Brazil is emerging from a recession caused by the coronavirus, Economy Minister Paulo Guedes said hours after the publication of a closely-watched indicator showing activity surged in the third quarter.
The Brazilian economy is benefiting from a new policy mix of low interest rates and a weaker currency, boosting domestic demand and exports, Guedes said during a webcast. Earlier, the central bank reported that its economic activity index, considered a proxy for gross domestic product, rose 9.47% in the July-September period compared to the previous three months.
Latin America’s largest economy is faring better than its neighbors amid unprecedented monetary stimulus and billions of dollars in emergency spending. A closer look shows retail sales outperforming as government stipends for informal workers support purchases of basic goods, while the services sector is still lagging. Going forward, consumer demand may wane amid faster inflation and a reduction in aid.
In September, the central bank index rose 1.29% from the month prior.

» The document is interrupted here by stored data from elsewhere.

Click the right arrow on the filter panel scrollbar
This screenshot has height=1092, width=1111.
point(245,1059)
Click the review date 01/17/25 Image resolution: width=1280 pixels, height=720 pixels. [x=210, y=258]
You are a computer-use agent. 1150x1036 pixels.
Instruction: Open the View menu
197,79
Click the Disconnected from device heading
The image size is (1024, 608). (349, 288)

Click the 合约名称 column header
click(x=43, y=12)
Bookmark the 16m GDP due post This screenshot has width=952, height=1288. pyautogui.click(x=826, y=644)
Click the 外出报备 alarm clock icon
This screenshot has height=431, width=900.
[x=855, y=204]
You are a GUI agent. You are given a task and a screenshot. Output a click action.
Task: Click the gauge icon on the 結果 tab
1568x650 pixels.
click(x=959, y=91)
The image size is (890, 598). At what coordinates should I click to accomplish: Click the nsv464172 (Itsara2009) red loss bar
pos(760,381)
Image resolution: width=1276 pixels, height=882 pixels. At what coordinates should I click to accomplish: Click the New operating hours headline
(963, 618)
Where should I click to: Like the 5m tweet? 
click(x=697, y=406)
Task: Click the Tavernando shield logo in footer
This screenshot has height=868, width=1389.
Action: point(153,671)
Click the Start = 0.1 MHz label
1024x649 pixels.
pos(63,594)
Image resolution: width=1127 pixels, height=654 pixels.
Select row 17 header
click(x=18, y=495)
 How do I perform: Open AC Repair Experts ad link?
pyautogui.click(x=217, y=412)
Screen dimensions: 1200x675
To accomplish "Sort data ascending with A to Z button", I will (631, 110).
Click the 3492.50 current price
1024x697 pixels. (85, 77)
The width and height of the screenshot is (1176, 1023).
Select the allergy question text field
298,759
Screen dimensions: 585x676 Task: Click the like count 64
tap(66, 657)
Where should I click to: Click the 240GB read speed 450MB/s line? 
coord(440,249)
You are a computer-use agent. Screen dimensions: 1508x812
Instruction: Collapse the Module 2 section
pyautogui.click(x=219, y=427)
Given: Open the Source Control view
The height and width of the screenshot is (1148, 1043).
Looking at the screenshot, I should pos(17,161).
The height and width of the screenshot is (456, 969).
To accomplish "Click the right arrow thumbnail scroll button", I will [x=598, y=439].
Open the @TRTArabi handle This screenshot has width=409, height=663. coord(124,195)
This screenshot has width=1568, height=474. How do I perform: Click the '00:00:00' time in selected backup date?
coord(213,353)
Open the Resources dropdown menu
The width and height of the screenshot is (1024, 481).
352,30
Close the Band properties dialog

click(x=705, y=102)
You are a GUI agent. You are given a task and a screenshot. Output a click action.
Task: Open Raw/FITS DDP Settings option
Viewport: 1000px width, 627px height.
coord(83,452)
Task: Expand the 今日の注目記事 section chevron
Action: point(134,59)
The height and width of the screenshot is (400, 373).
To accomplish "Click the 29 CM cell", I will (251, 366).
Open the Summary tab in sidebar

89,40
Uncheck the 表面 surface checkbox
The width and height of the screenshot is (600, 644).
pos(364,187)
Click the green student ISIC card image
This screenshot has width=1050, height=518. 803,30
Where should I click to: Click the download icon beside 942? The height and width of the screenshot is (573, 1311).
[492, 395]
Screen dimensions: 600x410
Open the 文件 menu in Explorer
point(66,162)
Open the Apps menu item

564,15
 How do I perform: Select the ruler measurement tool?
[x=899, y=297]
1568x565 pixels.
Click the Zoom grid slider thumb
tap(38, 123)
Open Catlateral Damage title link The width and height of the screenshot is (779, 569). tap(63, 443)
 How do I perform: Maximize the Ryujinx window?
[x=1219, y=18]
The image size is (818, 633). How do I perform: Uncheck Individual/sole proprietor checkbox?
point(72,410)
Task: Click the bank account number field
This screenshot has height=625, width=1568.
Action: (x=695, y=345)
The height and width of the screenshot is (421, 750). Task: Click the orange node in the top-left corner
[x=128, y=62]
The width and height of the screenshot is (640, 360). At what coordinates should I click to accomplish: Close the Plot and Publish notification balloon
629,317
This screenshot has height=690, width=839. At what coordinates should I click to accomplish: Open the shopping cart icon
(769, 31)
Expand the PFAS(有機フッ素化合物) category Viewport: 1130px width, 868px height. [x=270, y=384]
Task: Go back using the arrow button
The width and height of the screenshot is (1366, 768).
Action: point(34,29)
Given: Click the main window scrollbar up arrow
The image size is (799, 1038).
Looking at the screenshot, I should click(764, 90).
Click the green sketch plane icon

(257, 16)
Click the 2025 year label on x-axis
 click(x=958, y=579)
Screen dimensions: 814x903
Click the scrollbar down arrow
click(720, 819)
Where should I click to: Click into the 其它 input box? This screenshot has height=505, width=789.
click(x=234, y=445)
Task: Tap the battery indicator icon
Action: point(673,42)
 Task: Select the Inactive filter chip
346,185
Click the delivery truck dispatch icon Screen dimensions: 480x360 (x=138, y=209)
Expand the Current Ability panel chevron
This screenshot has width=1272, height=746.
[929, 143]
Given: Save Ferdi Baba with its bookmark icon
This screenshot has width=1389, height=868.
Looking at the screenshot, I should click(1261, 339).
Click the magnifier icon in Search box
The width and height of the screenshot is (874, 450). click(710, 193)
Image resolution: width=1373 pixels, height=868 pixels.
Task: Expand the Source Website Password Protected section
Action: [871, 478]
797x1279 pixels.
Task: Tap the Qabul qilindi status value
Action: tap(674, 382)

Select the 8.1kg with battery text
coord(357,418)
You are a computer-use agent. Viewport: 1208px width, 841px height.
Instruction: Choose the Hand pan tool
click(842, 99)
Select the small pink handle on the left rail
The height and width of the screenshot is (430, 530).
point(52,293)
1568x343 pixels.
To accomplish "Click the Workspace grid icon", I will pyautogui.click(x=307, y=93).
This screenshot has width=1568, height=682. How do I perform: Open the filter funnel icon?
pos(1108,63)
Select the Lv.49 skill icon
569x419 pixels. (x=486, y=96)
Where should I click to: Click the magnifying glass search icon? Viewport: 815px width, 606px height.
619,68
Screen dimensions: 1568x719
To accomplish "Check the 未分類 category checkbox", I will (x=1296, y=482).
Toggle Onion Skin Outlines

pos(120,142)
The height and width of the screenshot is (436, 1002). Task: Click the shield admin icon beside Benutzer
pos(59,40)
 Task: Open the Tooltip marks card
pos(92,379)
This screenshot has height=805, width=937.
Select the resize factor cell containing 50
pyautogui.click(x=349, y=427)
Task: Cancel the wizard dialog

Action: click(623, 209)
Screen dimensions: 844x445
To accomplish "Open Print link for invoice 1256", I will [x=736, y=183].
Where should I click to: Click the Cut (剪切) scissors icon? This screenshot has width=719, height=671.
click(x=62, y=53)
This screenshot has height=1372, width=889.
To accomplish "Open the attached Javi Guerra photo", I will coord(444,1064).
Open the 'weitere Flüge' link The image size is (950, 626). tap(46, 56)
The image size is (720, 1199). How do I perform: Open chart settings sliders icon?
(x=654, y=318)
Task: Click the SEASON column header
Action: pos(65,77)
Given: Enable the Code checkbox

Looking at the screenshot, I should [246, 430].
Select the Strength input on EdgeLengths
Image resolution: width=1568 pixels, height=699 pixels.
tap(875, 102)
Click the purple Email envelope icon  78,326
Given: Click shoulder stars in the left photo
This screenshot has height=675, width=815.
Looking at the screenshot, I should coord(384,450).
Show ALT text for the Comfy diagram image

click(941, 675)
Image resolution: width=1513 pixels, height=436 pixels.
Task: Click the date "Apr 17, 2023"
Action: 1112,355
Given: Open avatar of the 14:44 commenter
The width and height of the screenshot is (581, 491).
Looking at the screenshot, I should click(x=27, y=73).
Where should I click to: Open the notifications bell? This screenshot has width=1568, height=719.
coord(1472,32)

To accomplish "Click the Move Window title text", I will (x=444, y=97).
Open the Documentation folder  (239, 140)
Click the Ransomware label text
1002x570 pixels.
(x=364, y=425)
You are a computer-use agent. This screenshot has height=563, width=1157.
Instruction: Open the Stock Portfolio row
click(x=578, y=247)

Brazil doesn’t want an overvalued currency, Guedes said, adding that the Real will strengthen once the country attracts more investments. He added that Brazil is open to deepening trade relations with the U.S.
The national statistics agency will publish official third-quarter GDP figures on Dec. 3. The economy contracted by 9.7% in the second quarter compared to the first three months of the year and 11.4% from a year prior.